Could you copy out every line of the data where the word "agent" occurs?

Start of Material for this exercise

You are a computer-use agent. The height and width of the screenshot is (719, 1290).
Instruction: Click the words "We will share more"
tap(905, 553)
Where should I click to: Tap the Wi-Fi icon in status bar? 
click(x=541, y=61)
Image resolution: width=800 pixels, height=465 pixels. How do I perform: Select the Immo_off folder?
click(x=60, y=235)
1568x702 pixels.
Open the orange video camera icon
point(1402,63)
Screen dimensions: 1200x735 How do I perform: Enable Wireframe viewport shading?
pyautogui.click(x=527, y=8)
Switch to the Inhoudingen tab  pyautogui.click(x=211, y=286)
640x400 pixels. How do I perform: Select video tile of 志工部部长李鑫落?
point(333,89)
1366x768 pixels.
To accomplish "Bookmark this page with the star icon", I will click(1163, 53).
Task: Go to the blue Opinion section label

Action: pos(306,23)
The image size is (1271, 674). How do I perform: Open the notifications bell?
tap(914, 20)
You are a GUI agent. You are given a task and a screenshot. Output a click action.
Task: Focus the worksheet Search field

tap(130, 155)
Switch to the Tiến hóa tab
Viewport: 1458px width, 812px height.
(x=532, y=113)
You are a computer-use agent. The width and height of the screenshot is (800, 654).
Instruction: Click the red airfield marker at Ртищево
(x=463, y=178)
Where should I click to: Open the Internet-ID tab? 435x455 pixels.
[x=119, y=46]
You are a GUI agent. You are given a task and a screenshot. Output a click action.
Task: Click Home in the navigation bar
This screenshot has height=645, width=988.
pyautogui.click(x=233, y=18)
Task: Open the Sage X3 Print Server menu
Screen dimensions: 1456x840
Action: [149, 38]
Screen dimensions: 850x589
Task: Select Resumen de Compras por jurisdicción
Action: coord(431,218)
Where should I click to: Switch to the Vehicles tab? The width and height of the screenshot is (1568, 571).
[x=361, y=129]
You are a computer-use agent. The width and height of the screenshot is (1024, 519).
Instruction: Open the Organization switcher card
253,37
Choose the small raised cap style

End of Material for this exercise

§ **Solution for this task**
You are a computer-use agent. The height and width of the screenshot is (719, 1290).
You are a GUI agent. You are given a task and a screenshot. Output a click action.
You are a computer-use agent. The width and height of the screenshot is (800, 654).
You are a GUI agent. You are given a task and a screenshot. Output a click action.
You are a computer-use agent. The width and height of the screenshot is (1024, 519).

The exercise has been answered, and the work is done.